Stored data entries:
# # # # #

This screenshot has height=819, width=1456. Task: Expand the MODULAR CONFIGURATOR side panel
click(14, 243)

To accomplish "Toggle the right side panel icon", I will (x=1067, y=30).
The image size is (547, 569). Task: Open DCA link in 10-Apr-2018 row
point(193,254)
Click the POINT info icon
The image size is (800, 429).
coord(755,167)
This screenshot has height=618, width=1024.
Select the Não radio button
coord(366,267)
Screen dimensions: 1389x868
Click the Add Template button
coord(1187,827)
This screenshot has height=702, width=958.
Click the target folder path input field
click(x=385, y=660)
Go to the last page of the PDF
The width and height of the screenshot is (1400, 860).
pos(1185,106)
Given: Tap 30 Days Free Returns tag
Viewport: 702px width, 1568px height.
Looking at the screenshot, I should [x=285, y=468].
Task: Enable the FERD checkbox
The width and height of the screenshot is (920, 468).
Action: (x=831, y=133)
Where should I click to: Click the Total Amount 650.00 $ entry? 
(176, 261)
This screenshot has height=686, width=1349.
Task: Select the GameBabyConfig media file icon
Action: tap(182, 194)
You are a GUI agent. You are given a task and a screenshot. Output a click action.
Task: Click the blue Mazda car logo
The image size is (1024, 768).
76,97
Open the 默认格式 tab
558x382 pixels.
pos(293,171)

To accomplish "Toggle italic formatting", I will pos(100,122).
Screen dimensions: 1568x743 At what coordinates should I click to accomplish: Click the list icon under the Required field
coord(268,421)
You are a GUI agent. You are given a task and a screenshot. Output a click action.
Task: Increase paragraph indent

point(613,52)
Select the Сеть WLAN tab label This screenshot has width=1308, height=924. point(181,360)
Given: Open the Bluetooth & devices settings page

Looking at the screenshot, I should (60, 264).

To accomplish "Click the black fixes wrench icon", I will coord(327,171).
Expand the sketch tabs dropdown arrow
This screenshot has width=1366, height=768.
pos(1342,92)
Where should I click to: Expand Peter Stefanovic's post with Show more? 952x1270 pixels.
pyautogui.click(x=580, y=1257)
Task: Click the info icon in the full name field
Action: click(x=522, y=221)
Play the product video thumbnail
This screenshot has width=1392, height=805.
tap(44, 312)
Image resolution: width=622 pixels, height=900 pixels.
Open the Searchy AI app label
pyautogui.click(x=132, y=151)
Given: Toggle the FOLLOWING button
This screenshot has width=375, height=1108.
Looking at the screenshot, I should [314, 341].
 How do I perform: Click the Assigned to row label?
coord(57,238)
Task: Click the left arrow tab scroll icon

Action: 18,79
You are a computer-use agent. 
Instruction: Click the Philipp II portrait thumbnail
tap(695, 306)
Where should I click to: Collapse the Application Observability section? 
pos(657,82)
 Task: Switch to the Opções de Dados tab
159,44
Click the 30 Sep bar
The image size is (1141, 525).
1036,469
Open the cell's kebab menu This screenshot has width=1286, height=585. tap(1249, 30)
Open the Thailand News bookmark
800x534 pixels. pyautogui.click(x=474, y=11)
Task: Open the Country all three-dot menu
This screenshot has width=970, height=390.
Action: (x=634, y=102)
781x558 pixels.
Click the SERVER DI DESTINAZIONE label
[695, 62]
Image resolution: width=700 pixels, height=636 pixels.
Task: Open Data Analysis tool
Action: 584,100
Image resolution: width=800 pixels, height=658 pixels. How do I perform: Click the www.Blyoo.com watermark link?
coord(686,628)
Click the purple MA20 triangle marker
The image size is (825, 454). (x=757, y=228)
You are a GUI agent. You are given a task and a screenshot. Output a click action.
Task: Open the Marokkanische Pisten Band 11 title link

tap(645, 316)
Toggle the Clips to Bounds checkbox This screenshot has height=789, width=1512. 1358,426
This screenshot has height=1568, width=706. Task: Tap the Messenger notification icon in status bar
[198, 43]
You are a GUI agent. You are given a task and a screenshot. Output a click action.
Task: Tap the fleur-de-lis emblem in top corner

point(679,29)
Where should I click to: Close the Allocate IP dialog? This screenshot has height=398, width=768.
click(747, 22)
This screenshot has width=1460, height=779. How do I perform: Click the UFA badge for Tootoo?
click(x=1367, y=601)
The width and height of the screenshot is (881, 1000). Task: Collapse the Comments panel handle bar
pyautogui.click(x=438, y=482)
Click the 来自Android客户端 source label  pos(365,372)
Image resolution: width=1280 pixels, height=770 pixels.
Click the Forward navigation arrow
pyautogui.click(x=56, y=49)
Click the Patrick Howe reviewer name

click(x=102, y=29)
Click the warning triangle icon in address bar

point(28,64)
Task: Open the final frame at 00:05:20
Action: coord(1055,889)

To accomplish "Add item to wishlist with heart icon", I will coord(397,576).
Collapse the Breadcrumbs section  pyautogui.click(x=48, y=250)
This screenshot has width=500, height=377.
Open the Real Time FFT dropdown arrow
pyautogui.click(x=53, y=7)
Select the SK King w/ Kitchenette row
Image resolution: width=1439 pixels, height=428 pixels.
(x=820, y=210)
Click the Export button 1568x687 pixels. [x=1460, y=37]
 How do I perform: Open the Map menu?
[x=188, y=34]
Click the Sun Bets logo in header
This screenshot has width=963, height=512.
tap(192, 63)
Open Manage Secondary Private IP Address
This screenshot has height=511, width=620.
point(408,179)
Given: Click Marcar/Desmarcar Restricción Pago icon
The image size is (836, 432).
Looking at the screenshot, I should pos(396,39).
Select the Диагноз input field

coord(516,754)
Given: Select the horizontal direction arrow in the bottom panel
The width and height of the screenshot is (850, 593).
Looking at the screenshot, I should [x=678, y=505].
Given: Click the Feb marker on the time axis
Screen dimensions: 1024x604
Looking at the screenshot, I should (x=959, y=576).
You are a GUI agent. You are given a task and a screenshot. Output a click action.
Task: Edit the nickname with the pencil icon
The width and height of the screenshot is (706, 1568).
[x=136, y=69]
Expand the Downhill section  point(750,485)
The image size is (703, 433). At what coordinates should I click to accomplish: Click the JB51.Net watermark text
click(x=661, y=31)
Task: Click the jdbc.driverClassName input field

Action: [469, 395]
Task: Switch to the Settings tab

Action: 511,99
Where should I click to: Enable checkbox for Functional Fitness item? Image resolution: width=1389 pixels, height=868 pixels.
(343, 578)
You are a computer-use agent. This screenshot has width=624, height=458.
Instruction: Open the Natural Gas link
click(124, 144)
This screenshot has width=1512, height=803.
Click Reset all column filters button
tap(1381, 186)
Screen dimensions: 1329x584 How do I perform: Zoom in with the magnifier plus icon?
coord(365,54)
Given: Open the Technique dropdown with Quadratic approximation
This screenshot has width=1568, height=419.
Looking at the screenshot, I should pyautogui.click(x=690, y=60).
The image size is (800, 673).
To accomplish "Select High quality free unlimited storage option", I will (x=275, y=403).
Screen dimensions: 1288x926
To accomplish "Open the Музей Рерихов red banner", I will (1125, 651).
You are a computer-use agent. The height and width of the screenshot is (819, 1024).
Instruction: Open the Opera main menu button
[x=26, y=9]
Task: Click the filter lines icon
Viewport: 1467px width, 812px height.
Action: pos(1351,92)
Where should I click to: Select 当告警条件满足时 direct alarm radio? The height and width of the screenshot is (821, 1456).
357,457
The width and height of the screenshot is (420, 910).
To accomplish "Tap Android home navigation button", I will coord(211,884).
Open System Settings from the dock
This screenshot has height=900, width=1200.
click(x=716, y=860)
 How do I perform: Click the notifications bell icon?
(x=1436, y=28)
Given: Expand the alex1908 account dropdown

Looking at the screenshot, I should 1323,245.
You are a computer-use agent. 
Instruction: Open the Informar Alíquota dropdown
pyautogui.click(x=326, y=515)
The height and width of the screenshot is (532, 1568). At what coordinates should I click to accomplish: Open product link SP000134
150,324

# # # # #

_EXERCISE REQUIREMENTS:_
The reply should consist of the records, reproduced exactly.

_SOLUTION BELOW:_
This screenshot has height=819, width=1456. Task: Expand the MODULAR CONFIGURATOR side panel
click(14, 243)

To accomplish "Toggle the right side panel icon", I will (x=1067, y=30).
The image size is (547, 569). Task: Open DCA link in 10-Apr-2018 row
point(193,254)
Click the POINT info icon
The image size is (800, 429).
coord(755,167)
This screenshot has height=618, width=1024.
Select the Não radio button
coord(366,267)
Screen dimensions: 1389x868
Click the Add Template button
coord(1187,827)
This screenshot has height=702, width=958.
Click the target folder path input field
click(x=385, y=660)
Go to the last page of the PDF
The width and height of the screenshot is (1400, 860).
pos(1185,106)
Given: Tap 30 Days Free Returns tag
Viewport: 702px width, 1568px height.
Looking at the screenshot, I should [x=285, y=468].
Task: Enable the FERD checkbox
The width and height of the screenshot is (920, 468).
Action: (x=831, y=133)
Where should I click to: Click the Total Amount 650.00 $ entry? 
(176, 261)
This screenshot has height=686, width=1349.
Task: Select the GameBabyConfig media file icon
Action: tap(182, 194)
You are a GUI agent. You are given a task and a screenshot. Output a click action.
Task: Click the blue Mazda car logo
The image size is (1024, 768).
76,97
Open the 默认格式 tab
558x382 pixels.
pos(293,171)

To accomplish "Toggle italic formatting", I will pos(100,122).
Screen dimensions: 1568x743 At what coordinates should I click to accomplish: Click the list icon under the Required field
coord(268,421)
You are a GUI agent. You are given a task and a screenshot. Output a click action.
Task: Increase paragraph indent

point(613,52)
Select the Сеть WLAN tab label This screenshot has width=1308, height=924. point(181,360)
Given: Open the Bluetooth & devices settings page

Looking at the screenshot, I should (60, 264).

To accomplish "Click the black fixes wrench icon", I will coord(327,171).
Expand the sketch tabs dropdown arrow
This screenshot has width=1366, height=768.
pos(1342,92)
Where should I click to: Expand Peter Stefanovic's post with Show more? 952x1270 pixels.
pyautogui.click(x=580, y=1257)
Task: Click the info icon in the full name field
Action: click(x=522, y=221)
Play the product video thumbnail
This screenshot has width=1392, height=805.
tap(44, 312)
Image resolution: width=622 pixels, height=900 pixels.
Open the Searchy AI app label
pyautogui.click(x=132, y=151)
Given: Toggle the FOLLOWING button
This screenshot has width=375, height=1108.
Looking at the screenshot, I should [314, 341].
 How do I perform: Click the Assigned to row label?
coord(57,238)
Task: Click the left arrow tab scroll icon

Action: 18,79
You are a computer-use agent. 
Instruction: Click the Philipp II portrait thumbnail
tap(695, 306)
Where should I click to: Collapse the Application Observability section? 
pos(657,82)
 Task: Switch to the Opções de Dados tab
159,44
Click the 30 Sep bar
The image size is (1141, 525).
1036,469
Open the cell's kebab menu This screenshot has width=1286, height=585. tap(1249, 30)
Open the Thailand News bookmark
800x534 pixels. pyautogui.click(x=474, y=11)
Task: Open the Country all three-dot menu
This screenshot has width=970, height=390.
Action: (x=634, y=102)
781x558 pixels.
Click the SERVER DI DESTINAZIONE label
[695, 62]
Image resolution: width=700 pixels, height=636 pixels.
Task: Open Data Analysis tool
Action: 584,100
Image resolution: width=800 pixels, height=658 pixels. How do I perform: Click the www.Blyoo.com watermark link?
coord(686,628)
Click the purple MA20 triangle marker
The image size is (825, 454). (x=757, y=228)
You are a GUI agent. You are given a task and a screenshot. Output a click action.
Task: Open the Marokkanische Pisten Band 11 title link

tap(645, 316)
Toggle the Clips to Bounds checkbox This screenshot has height=789, width=1512. 1358,426
This screenshot has height=1568, width=706. Task: Tap the Messenger notification icon in status bar
[198, 43]
You are a GUI agent. You are given a task and a screenshot. Output a click action.
Task: Tap the fleur-de-lis emblem in top corner

point(679,29)
Where should I click to: Close the Allocate IP dialog? This screenshot has height=398, width=768.
click(747, 22)
This screenshot has width=1460, height=779. How do I perform: Click the UFA badge for Tootoo?
click(x=1367, y=601)
The width and height of the screenshot is (881, 1000). Task: Collapse the Comments panel handle bar
pyautogui.click(x=438, y=482)
Click the 来自Android客户端 source label  pos(365,372)
Image resolution: width=1280 pixels, height=770 pixels.
Click the Forward navigation arrow
pyautogui.click(x=56, y=49)
Click the Patrick Howe reviewer name

click(x=102, y=29)
Click the warning triangle icon in address bar

point(28,64)
Task: Open the final frame at 00:05:20
Action: coord(1055,889)

To accomplish "Add item to wishlist with heart icon", I will coord(397,576).
Collapse the Breadcrumbs section  pyautogui.click(x=48, y=250)
This screenshot has width=500, height=377.
Open the Real Time FFT dropdown arrow
pyautogui.click(x=53, y=7)
Select the SK King w/ Kitchenette row
Image resolution: width=1439 pixels, height=428 pixels.
(x=820, y=210)
Click the Export button 1568x687 pixels. [x=1460, y=37]
 How do I perform: Open the Map menu?
[x=188, y=34]
Click the Sun Bets logo in header
This screenshot has width=963, height=512.
tap(192, 63)
Open Manage Secondary Private IP Address
This screenshot has height=511, width=620.
point(408,179)
Given: Click Marcar/Desmarcar Restricción Pago icon
The image size is (836, 432).
Looking at the screenshot, I should pos(396,39).
Select the Диагноз input field

coord(516,754)
Given: Select the horizontal direction arrow in the bottom panel
The width and height of the screenshot is (850, 593).
Looking at the screenshot, I should [x=678, y=505].
Given: Click the Feb marker on the time axis
Screen dimensions: 1024x604
Looking at the screenshot, I should (x=959, y=576).
You are a GUI agent. You are given a task and a screenshot. Output a click action.
Task: Edit the nickname with the pencil icon
The width and height of the screenshot is (706, 1568).
[x=136, y=69]
Expand the Downhill section  point(750,485)
The image size is (703, 433). At what coordinates should I click to accomplish: Click the JB51.Net watermark text
click(x=661, y=31)
Task: Click the jdbc.driverClassName input field

Action: [469, 395]
Task: Switch to the Settings tab

Action: 511,99
Where should I click to: Enable checkbox for Functional Fitness item? Image resolution: width=1389 pixels, height=868 pixels.
(343, 578)
You are a computer-use agent. This screenshot has width=624, height=458.
Instruction: Open the Natural Gas link
click(124, 144)
This screenshot has width=1512, height=803.
Click Reset all column filters button
tap(1381, 186)
Screen dimensions: 1329x584 How do I perform: Zoom in with the magnifier plus icon?
coord(365,54)
Given: Open the Technique dropdown with Quadratic approximation
This screenshot has width=1568, height=419.
Looking at the screenshot, I should pyautogui.click(x=690, y=60).
The image size is (800, 673).
To accomplish "Select High quality free unlimited storage option", I will (x=275, y=403).
Screen dimensions: 1288x926
To accomplish "Open the Музей Рерихов red banner", I will (1125, 651).
You are a computer-use agent. The height and width of the screenshot is (819, 1024).
Instruction: Open the Opera main menu button
[x=26, y=9]
Task: Click the filter lines icon
Viewport: 1467px width, 812px height.
Action: pos(1351,92)
Where should I click to: Select 当告警条件满足时 direct alarm radio? The height and width of the screenshot is (821, 1456).
357,457
The width and height of the screenshot is (420, 910).
To accomplish "Tap Android home navigation button", I will coord(211,884).
Open System Settings from the dock
This screenshot has height=900, width=1200.
click(x=716, y=860)
 How do I perform: Click the notifications bell icon?
(x=1436, y=28)
Given: Expand the alex1908 account dropdown

Looking at the screenshot, I should 1323,245.
You are a computer-use agent. 
Instruction: Open the Informar Alíquota dropdown
pyautogui.click(x=326, y=515)
The height and width of the screenshot is (532, 1568). At what coordinates should I click to accomplish: Open product link SP000134
150,324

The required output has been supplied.